Dandolo's rise to prominence in Venetian public life was precocious.  In 1331, at the age of only 25, he was named procurator of St. Mark's Basilica.

Doge
He became doge in 1343 at the age of 37.

Dandolo was known as a benefactor of the arts.  To St Mark's Basilica he added the Chapel of San Isidoro, oversaw changes to the Pala d'Oro and expanded and beautified the Baptistery.

He reformed the Venetian legal code, formally proclaiming a legal framework in 1346 that compiled all of the applicable laws in the Republic.  He was a friend of Petrarch's, who wrote of Dandolo that he was "a just man, incorruptible, full of ardor and love for his country, erudite, eloquent, wise, affable and humane".

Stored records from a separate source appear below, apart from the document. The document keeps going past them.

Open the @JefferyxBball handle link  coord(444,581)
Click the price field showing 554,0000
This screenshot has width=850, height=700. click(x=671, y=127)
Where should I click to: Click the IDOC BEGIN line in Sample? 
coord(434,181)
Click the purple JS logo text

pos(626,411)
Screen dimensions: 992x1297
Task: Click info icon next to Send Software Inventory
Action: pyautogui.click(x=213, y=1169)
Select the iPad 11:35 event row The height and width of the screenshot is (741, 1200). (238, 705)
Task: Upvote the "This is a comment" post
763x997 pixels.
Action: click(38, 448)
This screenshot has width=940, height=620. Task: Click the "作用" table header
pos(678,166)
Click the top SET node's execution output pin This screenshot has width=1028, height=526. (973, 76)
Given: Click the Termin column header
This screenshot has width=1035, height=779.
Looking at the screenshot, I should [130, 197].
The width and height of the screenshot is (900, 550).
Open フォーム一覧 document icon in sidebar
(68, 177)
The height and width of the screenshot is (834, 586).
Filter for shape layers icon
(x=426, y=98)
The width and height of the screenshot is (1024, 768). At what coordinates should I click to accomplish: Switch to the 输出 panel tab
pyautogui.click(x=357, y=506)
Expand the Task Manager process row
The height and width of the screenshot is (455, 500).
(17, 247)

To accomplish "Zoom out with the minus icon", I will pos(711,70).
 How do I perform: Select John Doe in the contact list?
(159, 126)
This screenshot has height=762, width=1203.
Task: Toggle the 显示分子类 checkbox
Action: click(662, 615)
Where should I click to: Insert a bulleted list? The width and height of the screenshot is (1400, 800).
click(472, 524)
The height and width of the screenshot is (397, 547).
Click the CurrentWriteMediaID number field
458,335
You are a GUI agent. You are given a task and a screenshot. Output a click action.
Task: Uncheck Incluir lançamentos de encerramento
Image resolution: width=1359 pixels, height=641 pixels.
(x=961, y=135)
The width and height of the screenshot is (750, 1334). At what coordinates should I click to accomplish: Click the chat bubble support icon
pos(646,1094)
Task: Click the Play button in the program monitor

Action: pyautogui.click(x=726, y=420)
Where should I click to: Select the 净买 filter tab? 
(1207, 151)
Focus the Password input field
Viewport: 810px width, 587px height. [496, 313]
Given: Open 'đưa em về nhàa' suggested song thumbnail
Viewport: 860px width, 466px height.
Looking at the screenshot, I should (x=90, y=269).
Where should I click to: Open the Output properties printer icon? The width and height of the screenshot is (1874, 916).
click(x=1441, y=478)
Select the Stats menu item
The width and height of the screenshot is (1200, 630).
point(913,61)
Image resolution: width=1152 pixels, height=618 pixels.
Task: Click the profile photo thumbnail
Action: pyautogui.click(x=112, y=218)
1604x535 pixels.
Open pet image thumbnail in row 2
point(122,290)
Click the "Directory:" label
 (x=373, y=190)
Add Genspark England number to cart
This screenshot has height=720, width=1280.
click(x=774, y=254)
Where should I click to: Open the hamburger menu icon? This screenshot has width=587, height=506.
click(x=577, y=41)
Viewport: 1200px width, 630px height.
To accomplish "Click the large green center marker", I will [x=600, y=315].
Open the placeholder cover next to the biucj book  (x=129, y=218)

His reign was beset by challenges as Venice was struck by a violent earthquake on 25 January 1348 that caused hundreds of casualties, destroyed numerous buildings and, it was assumed at the time, provoked the terrible outbreak of the Black Death,  which did not end until 1350.  Between 1348 and 1350 a third of the population died.

Also Venice endured a disastrous war with the Hungarians following Zadar's seventh revolt against the Most Serene Republic in 1345.  Allied with the Hungarians, Genoa deployed a powerful naval fleet to the Adriatic under the command of Paganino Doria that devastated the Venetian territories and threatened Venice herself.  Venice was saved by the great naval victory of Lojera in 1353.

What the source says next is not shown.